To be clear, I do believe that in an unfair world, black people are more likely to suffer from unfairness than white people. There are various reasons for this bias and prejudice, the fact that black people are a numeral minority (10% of black in US, only 2% in UK and probably also about 2% in France) whereas white are the majority, lack of economic power of black people in the country they live, lack of economic country of African countries and cultural difference. So, in a sense I believe that white privilege exists, but I think that the way we go about talking about it is simply too divisive and does not promote understanding or even compassion.

I am very well aware of all the wrong white led country have done in history. Though if we’re being very fair about it, Arab countries (slavery) and Asian countries (mostly Japon have done the same [severe colonisation of neighbours]) have done similar misdeed. But really, we can’t expect someone to understand our point of view when we scream have him that the colour of his skin make him a bad person, even if he personally hasn’t done anything. Or when we say that all white people are basically evil. I understand where people are coming from when they say that. Exchanging with someone who has entrenched beliefs about you & your people, who simply cannot imagine that his experience is not the experience of everybody else or someone who is wilfully ignorant/ selectively chose morsel of history (many Conservative) can be very trying. Nonetheless, if our objective is to make a positive change then we need to change how we communicate.

Going back to the book, though Haidt says that Conservative have six moral foundation rather than the Liberal’s three, he does point out the flaws within the Conservative movement. Besides, Haidt never said that having the six moral foundation mean that you can’t be biases or that your reasoning is perfect. In fact, you could argue that he said the contrary. One more thing, someone pointed out that if Conservative score high in Loyalty how come they distrust the government. Well, this reading is wrong. Conservative do trust government to provide a good environment/ market, they trust the government’s words, including its lies. Essentially, they gov to rule the environment but not the individual. You should remember that they also score high in Liberty. Hence, it isn’t surprising that they do not want an external force to rule them.

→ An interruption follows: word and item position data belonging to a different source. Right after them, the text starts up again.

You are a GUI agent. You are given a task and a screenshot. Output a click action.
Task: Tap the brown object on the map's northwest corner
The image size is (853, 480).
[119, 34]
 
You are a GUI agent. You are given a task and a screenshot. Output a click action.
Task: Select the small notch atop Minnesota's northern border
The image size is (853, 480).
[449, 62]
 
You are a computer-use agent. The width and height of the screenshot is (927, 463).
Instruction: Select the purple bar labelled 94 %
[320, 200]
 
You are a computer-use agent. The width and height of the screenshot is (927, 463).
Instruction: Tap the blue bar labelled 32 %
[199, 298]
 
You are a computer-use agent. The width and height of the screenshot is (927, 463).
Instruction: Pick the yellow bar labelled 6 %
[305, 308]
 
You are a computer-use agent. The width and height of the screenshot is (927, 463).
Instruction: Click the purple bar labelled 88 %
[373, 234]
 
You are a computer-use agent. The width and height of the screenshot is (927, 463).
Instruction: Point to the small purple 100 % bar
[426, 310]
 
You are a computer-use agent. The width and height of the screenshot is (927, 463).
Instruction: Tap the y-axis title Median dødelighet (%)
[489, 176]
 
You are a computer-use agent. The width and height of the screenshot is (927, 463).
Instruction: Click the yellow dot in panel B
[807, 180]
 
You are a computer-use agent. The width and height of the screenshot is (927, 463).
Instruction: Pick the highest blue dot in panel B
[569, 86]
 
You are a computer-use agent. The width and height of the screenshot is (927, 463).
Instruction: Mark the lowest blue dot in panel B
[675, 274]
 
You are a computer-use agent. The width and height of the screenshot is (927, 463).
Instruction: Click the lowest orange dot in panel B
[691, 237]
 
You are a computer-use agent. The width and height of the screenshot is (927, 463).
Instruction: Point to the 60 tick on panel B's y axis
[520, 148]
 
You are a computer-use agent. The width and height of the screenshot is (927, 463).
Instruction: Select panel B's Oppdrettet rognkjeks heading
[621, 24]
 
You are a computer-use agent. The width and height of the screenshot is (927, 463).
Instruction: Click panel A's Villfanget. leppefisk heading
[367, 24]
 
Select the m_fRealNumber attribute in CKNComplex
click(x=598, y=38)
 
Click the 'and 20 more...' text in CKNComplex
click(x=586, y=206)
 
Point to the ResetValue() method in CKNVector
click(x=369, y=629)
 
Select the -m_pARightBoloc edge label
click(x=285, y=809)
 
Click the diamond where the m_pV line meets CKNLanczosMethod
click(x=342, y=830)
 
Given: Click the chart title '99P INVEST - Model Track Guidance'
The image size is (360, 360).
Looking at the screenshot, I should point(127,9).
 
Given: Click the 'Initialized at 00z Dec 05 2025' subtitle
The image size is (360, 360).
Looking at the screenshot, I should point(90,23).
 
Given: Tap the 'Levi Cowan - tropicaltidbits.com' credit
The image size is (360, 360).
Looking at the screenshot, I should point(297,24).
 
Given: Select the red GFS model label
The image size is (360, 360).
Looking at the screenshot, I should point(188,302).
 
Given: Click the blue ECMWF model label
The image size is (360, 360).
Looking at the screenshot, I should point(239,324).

I suppose some people aren’t happy just because he didn’t call them racist idiots. By the way, even after reading this book, I still have trouble reconciling my initial views with the picture Haidt presented. What I’m trying to say is that though Haidt’s book gave me a lot of insight, I still have much to digest.

I would recommend this book to anyone who want to understand politics and their neighbours with different political opinion.

There’s only one thing which the book is missing for me. It is a niggle and really, Haidt already did enough and couldn’t have looked at this. But I wonder how morality work/ develop across race. For example, a lot of black people are liberal/ democrats because this side have generally been against injustice and willing to do something for the lower section of society. But, could it be that some despite their skin colour are actually closer in their moral spectrum to the white conservative they despise (and who in turn may despise them)? More bluntly said, if instead of being black, they had been born white, could their political leaning be completely different because being white and conservative doesn’t come with the same baggage has being black and conservative? Really, if they white conservative could leave out his bias, could the black who have the same moral makeup as him get along better with him than with fellow black who do not have the same moral buds?

Really, I can’t help wondering how much who you are outside influence your political leaning despite who you are inside. If I had the opportunity I would have done a Phd on this. But ah…I’m way too busy. Has anyone ever thought about this?

In any case, as I said, highly recommended!”